+++ Dataset

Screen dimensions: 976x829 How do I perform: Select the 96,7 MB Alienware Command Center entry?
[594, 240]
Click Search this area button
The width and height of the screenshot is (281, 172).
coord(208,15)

++++++

▸ Exercise
State how many lines of the material contain the string "Center", where case counts. Give only the number.

▸ Response to this exercise
1